I own a Google Nexus 7, on which I have CyanogenMod installed. I use Google Play for apps. By and large, the permissions that an app 'requires' can make sense. However, sometimes they don't:
So, an app for getting news wants information on my identity, my location, my personal files, my camera and microphone, the wifi connections my tablet records and what uniquely identifies my tablet.
What could RTÉ want with this information? I asked them:
I didn't get an answer. Not really surprising. In the meantime, I still haven't updated the app, and will probably remove it: I can see no good reason for a news-broadcasting app to have access to those private resources on my device.
Here are two changes to the app-permissions architecture that I think should be implemented:
Require apps to state what the resource access will be used for, and allow reporting of abuse.
Apps should be required to provide a specific reason related to the functionality of the app for requiring a 'permission'. Examples would include…
- "Camera and microphone access required for capturing videos"
- "Access to personal files required to upload photos"
- "Location access required to identify relevant service providers near to you"
- and so on.
This would allow users to decide whether these are valid functions for the app they're installing (e.g. I can't think of a valid use a news app would have for access to my location).
This would also be backed up by a "Report Abuse" mechanism, which would have at least two purposes:
- To allow users to report apps to the relevant app store that don't provide sufficient information on what the "permission" is required for.
- To allow users to report apps to the app store that make use of the permissions that were not flagged to the user (e.g. requesting location information to identify shops close by, which the user knows about, but also to track the user's location on an ongoing basis (a la Whisper), which the user is not informed about).

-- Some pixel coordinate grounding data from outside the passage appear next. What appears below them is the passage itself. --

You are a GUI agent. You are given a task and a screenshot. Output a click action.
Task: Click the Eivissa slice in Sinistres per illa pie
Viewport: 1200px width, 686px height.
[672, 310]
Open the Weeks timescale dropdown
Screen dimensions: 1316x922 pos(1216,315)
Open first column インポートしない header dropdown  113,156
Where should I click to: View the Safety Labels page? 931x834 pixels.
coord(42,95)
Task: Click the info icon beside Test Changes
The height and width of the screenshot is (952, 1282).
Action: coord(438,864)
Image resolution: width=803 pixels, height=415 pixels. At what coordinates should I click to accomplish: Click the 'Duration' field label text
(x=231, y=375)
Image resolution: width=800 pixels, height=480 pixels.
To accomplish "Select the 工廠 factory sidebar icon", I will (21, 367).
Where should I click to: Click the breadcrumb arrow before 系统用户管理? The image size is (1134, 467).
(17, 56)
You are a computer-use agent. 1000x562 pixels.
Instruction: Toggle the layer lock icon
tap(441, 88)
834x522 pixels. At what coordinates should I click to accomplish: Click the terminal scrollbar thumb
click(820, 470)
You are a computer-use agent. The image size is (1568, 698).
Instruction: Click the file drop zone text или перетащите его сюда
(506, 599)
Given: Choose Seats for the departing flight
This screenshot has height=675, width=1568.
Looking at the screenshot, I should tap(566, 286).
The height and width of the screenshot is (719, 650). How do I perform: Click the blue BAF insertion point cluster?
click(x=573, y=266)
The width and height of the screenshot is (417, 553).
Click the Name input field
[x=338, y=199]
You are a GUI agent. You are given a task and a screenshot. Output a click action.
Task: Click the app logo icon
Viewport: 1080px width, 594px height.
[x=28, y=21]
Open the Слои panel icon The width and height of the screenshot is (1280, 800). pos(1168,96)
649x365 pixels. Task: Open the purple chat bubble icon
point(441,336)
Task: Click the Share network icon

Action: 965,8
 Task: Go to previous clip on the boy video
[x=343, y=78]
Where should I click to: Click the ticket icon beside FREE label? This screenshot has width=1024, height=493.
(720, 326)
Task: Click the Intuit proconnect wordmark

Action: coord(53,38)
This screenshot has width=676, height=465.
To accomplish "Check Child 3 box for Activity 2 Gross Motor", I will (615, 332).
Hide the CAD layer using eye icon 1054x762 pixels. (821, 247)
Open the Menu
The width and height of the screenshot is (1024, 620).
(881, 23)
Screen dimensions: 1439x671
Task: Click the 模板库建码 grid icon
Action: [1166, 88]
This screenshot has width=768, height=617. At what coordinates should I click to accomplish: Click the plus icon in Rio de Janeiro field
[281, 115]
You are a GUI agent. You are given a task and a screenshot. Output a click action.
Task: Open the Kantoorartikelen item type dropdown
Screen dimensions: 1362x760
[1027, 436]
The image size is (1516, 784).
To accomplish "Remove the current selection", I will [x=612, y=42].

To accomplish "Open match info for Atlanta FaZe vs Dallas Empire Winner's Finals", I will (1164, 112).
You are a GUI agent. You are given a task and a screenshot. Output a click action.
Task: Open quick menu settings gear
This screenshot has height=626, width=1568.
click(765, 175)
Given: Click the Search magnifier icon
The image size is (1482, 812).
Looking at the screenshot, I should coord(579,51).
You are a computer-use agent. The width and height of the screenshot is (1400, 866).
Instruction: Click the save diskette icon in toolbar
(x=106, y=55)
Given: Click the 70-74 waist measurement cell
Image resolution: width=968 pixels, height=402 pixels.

Allow users to decide which permissions to grant and which to deny
For some reason, access to the device's location information can be denied independently – you can install apps that claim to "require" this resource, but still turn it off separately, and grant the access on an ad-hoc basis.
This seems not to be something you can do with the other resources. So, if an app claims to want access to my contacts list on my device, I can't install it and then turn off that access at the device level.
App stores should require applications to allow users to decide, on an ad-hoc basis, what resources on the device the app can use. In the example of the RTÉ News Now app above, I would like to install the app, and then control what it can access on my device.
It's true that not allowing access to certain resources on the device would result in certain functions of the app not performing well – or at all – but if the above requirement for the app to state the specific purpose of the "permission" is implemented, then the user is fully informed of this.
Some app developers would complain that they can't predict how their app would behave if not all of the "permissions" it requires have been granted. I don't accept this for two reasons. Firstly, most apps that require location information are aware of this resource being denied to them and can behave accordingly (e.g. with a message like "Your device does not permit access to its location information. As a result, we cannot provide the following functionality…"). Secondly, app developers are required to set certain configurations on the app in order to access the device's APIs. When setting these configurations, it's not a great step to require the developer to implement exception handlers for those occasions when the resources are not available.
Finally, a step to join these two features would be to allow the user to decide a the time of installation which permissions to grant and which to deny.